Octavia Spencer’s profile is probably the best example of the “soft power” ways in which women are categorized and minimized on the silver screen. Ms. Spencer is a curvy, middle-aged African American woman with a wide, warm smile, which isn’t Hollywood’s formula for a leading lady. She told the NYT, “I played Mother Earth so much that I can probably whip up some moss for you right now.” She’s played dozens of nurses, maids, and moms. Her upcoming role as a supervisor in Hidden Figures, a film about the black women who programmed computers at NASA in the 1950s, is a bit of a breakout role.

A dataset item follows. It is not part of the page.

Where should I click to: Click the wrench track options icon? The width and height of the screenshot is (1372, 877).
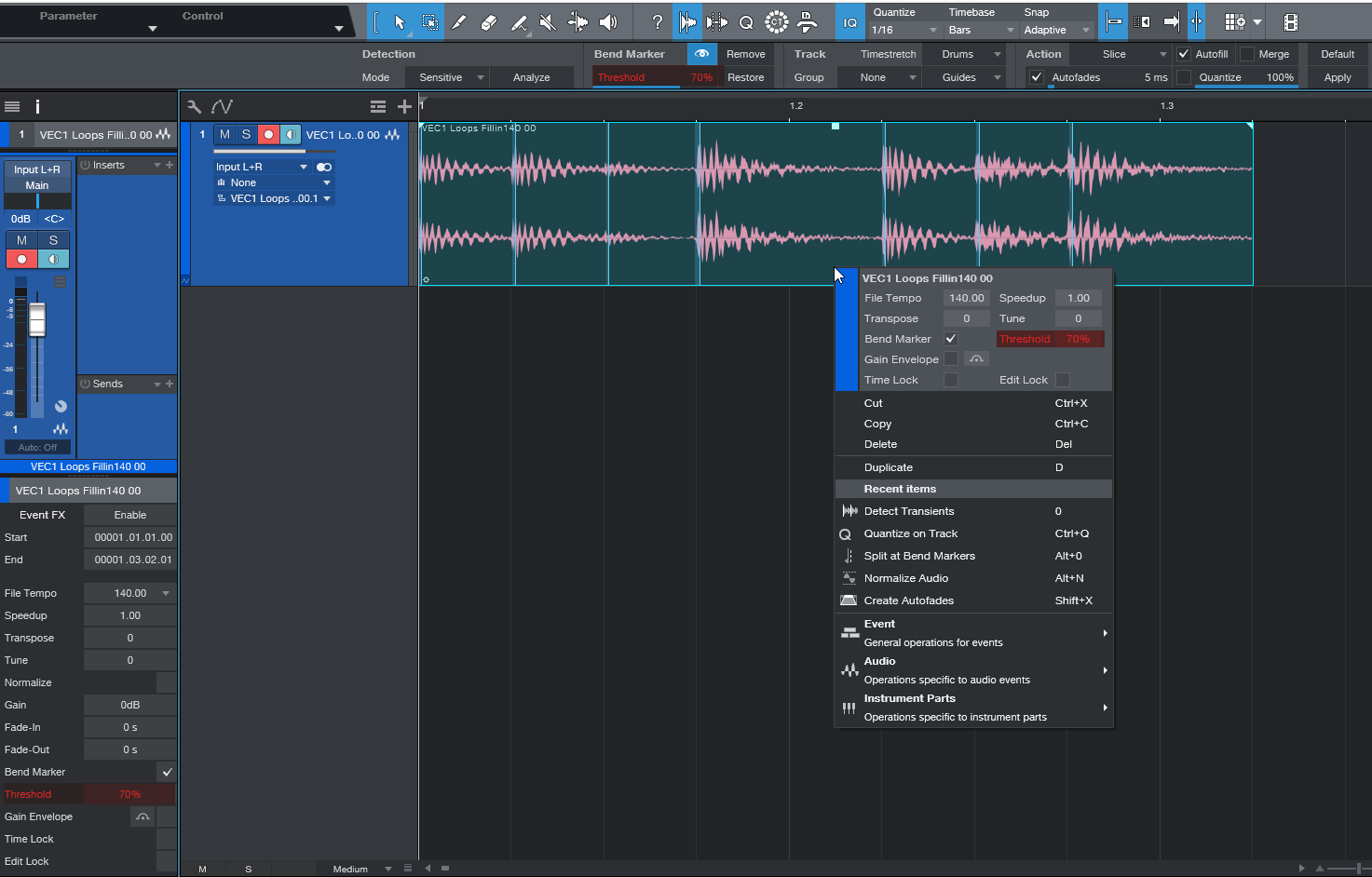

Speaker Naomi McDougall-Jones is all too familiar with this pattern: the use of Hollywood typecasting that keeps women out of bigger,  more interesting roles on screen. Naomi is a beautiful, talented, and well-trained actress, but her agent told her bluntly that she was too smart for most of the roles available for women. She isn’t a helpless damsel or a scantily clad sidekick, and this kept her boxed out of most major motion pictures.

But Naomi doesn’t accept this limitation. Instead, she’s working make more films with, by, and about women.

Studies have shown that in fact movies that tell women’s stories do very well in the box office. (This makes sense, since half the audience is, well, women.) More importantly, the movies we shoot and the stories we write help define us as a culture and a society. If we leave women out of this cultural creation, then we’re missing half the story, and we’re sending a message to girls and women that their stories aren’t the main narrative, that they don’t matter as much.

Naomi is working on her own films and speaking out against this trend. We’re proud of her for making a difference to women in film, and we can’t wait to see what she has to say to us in November!